STEPPS Framework: The Six Principles That Make Things Go Viral
The Framework
The STEPPS framework from Jonah Berger's Contagious identifies six independent drivers of why people share products, ideas, and content. Each letter represents a mechanism that, when activated, increases the probability of transmission from one person to the next. The principles are additive — the more you layer, the more contagious the result.
S — Social Currency: People share things that make them look good. Three mechanisms generate social currency: inner remarkability (surprising or novel content), game mechanics (achievement systems and status tiers), and insider status (scarcity and exclusivity that make sharers feel special). Please Don't Tell, the secret cocktail bar with no advertising, thrives because telling someone about a hidden bar makes you seem cool.
T — Triggers: Top of mind leads to tip of tongue. Products linked to frequent environmental cues get talked about more than interesting but untriggered products. Cheerios outperforms Disney World in daily mentions because people encounter it every morning. Kit Kat's deliberate pairing with coffee breaks drove sales from $300M to $500M — coffee is consumed multiple times daily by millions, creating a high-frequency trigger.
E — Emotion: When we care, we share — but not all emotions drive sharing equally. High-arousal emotions (awe, excitement, anger, anxiety) activate people to act. Low-arousal emotions (contentment, sadness) suppress action. The key variable isn't positive vs. negative — it's activation level. Awe and anger both drive sharing; contentment and sadness both suppress it.
P — Public: If something is built to show, it's built to grow. People imitate what they can observe, but behavior is public while thoughts are private. Making the private public through self-advertising products (Hotmail's email footer, Apple's white headphones), behavioral residue (Livestrong wristbands, "I Voted" stickers), and observable signals creates social proof that compounds over time.
P — Practical Value: People share practically useful information to help others — it's a modern barn raising. The psychology of deals (reference points, diminishing sensitivity, the Rule of 100) determines what seems share-worthy. Packaging expertise into tight, actionable bundles ("5 ways to...") and targeting narrow audiences (content so specific one friend comes to mind) maximizes practical value sharing.
S — Stories: People think in narratives, not information. Stories are Trojan Horses that carry brand messages under the guise of entertainment. The critical test: can someone retell the story without mentioning the brand? If yes, the Trojan Horse is empty. Subway's Jared story is inseparable from the brand. Evian's roller-skating babies are entirely separable — and Evian lost 25% in sales despite 50M views.
How It Works
Each STEPPS principle operates through a different psychological mechanism, but they combine multiplicatively. A product or idea that activates all six principles isn't just 6x more likely to spread — it's exponentially more contagious because each principle amplifies the others.

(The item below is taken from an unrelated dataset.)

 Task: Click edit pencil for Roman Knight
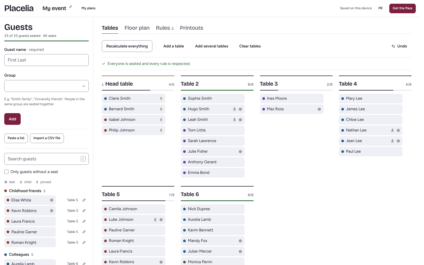click(84, 242)
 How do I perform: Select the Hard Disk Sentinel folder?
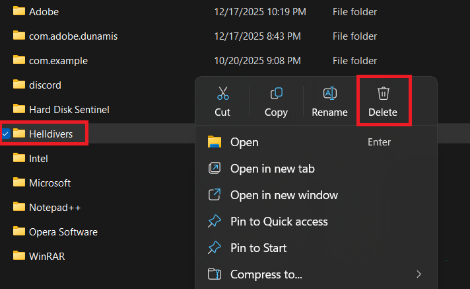pyautogui.click(x=69, y=110)
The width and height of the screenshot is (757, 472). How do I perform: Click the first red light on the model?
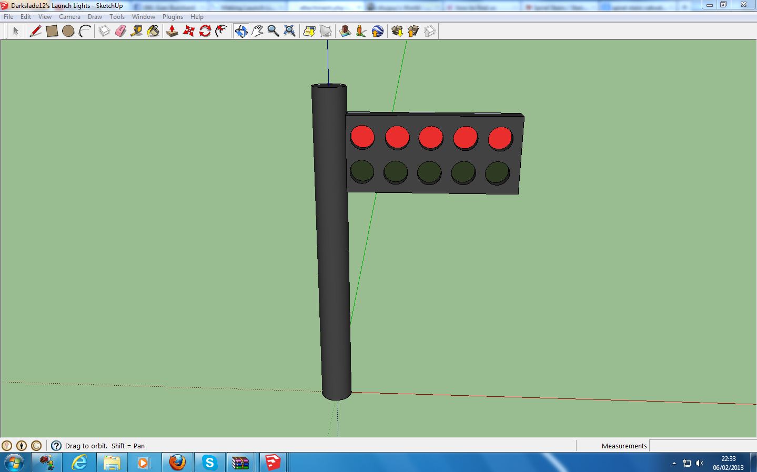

Social Currency creates the initial impulse to share. Triggers sustain sharing over time by keeping the product top of mind. Emotion provides the arousal energy that moves people from thinking to acting. Public visibility provides social proof that validates the sharing decision. Practical Value gives sharers an altruistic justification. Stories provide the vessel that carries the message through retelling.
The framework's diagnostic power lies in identifying which principles are missing. A product that's remarkable but not triggered (Disney World) generates buzz that fades. A product that's triggered but not remarkable (Cheerios) generates steady but unexciting conversation. A product that activates both (Kit Kat + coffee breaks + "Have a break") compounds over time.
Cross-Library Connections
The STEPPS framework intersects with multiple library concepts. Social Currency maps directly to Cialdini's [[Social Proof]] and [[Scarcity Principle]] from Influence. Triggers connect to Dib's concept of consistent touchpoints and top-of-mind awareness in Lean Marketing. Emotion parallels Voss's tactical empathy in Never Split the Difference — both recognize that emotional activation precedes behavioral change. Public visibility connects to Hughes's concept of behavioral observability in Six-Minute X-Ray. Practical Value maps to Hormozi's value-first content strategy in $100M Leads. Stories connect to the [[Trojan Horse Strategy]] that every effective communicator uses.